NADH promotes respiratory chain and ATP generation. (a) Effects of NADH on ATP content in ATCC15947. (b)–(d) the concentration effect of rotenone/NaN₃/resveratrol on the bactericidal efficacy of 3 mM NADH combined with 30 μg/mL neomycin. Data are presented as mean ± SEM (n = 3 biological replicates). *p < 0.05.**p < 0.01. ***p < 0.001.

Figure 5.

NADH increased PMF and intracellular neomycin content. (a) Changes in intercelluar pH with effect of neomycin or NADH in ATCC15947. (b) Membrane potential changes after treating with NADH. (c)–(d) the concentration effect of nigericin/(NH₄)₂SO₄/CCCP on the bactericidal efficacy of 3 mM NADH combined with 30 μg/mL neomycin. (f) Intracellular neomycin content was detected in presence of NADH and neomycin. Data are presented as mean ± SEM (n = 3 biological replicates). *p < 0.05.**p < 0.01. ***p < 0.001.

Figure 6.

NADH sensitizes ATCC15947 to neomycin killing through inducing imbalance of oxidative – antioxidative system. (a) Changes in ROS levels with effect of neomycin or NADH in ATCC15947. (b) Activity of SOD were detected with and without 3 mM NADH. (c) and (d) NADH affected the ratio of NAD⁺/NADH and NADP⁺/NADPH. (e) The concentration effect of GSH on the bactericidal efficacy of 3 mM NADH combined with 30 μg/mL neomycin.

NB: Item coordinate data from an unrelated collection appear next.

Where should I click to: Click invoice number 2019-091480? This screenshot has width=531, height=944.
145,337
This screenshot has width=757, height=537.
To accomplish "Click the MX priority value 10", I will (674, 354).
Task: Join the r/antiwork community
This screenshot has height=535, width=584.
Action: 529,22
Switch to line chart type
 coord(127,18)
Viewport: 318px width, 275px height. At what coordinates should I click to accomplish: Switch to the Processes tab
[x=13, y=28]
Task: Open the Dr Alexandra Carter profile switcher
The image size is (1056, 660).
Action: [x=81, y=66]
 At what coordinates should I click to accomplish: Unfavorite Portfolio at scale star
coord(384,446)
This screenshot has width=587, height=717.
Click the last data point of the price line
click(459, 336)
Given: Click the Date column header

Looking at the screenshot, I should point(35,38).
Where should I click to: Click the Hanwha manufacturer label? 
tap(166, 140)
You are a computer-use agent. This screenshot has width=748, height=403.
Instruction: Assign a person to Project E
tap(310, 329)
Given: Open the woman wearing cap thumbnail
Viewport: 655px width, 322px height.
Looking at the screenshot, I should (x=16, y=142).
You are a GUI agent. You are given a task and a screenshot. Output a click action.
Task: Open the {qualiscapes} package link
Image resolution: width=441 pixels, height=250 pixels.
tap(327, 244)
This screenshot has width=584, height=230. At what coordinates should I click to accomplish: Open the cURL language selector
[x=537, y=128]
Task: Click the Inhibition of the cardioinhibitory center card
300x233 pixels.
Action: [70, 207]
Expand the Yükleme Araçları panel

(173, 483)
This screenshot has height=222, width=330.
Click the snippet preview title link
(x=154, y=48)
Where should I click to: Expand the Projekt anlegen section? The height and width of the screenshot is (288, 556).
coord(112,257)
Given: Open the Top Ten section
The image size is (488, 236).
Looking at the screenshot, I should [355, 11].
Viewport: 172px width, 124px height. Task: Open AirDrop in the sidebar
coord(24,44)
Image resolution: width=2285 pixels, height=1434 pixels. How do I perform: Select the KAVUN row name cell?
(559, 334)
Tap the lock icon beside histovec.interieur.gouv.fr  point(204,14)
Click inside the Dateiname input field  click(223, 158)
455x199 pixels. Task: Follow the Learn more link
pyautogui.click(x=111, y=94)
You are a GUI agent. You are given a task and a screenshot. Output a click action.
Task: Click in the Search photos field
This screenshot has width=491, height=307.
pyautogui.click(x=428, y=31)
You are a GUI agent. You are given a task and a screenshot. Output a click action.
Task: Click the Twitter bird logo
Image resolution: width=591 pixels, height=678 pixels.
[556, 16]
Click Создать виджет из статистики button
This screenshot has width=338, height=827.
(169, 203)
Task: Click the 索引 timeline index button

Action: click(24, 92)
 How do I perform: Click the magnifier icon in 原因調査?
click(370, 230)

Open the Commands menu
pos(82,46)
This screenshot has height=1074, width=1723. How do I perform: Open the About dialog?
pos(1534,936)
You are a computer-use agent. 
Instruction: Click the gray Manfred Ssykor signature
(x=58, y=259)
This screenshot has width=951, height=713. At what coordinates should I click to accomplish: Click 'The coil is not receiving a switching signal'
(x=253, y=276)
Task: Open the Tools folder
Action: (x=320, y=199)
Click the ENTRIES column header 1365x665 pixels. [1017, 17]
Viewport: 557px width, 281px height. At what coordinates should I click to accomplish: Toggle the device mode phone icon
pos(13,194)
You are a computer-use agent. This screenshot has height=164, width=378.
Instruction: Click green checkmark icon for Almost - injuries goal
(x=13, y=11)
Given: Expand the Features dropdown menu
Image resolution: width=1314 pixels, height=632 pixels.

Data are presented as mean ± SEM (n = 3 biological replicates). *p < 0.05.**p < 0.01. ***p < 0.001.

Figure 7.

NADH can inhibit inactivation of aminoglycosides caused by AACs. (a) and (b) Synergistic bactericidal efficacy of different concentrations of gentamicin/amikacin with 3 mM NADH. (c) 3D schematic diagram of NADH binding to the active site of AACs. Data are presented as mean ± SEM (n = 3 biological replicates). *p < 0.05.**p < 0.01. ***p < 0.001.

Figure 8.

Proposed mechanism of NADH-promoted neomycin killing ATCC15947. Exogenous NADH promotes purine metabolism and cellular respiration, causing an increase in intracellular ATP as well as neomycin content and intracellular ROS level. Increased ATP level elevated neomycin bactericidal efficiency. NADH also inhibits the activity of AACs, which prevents neomycin from inactivation caused by AACs, allowing keep high concentration of neomycin in cells.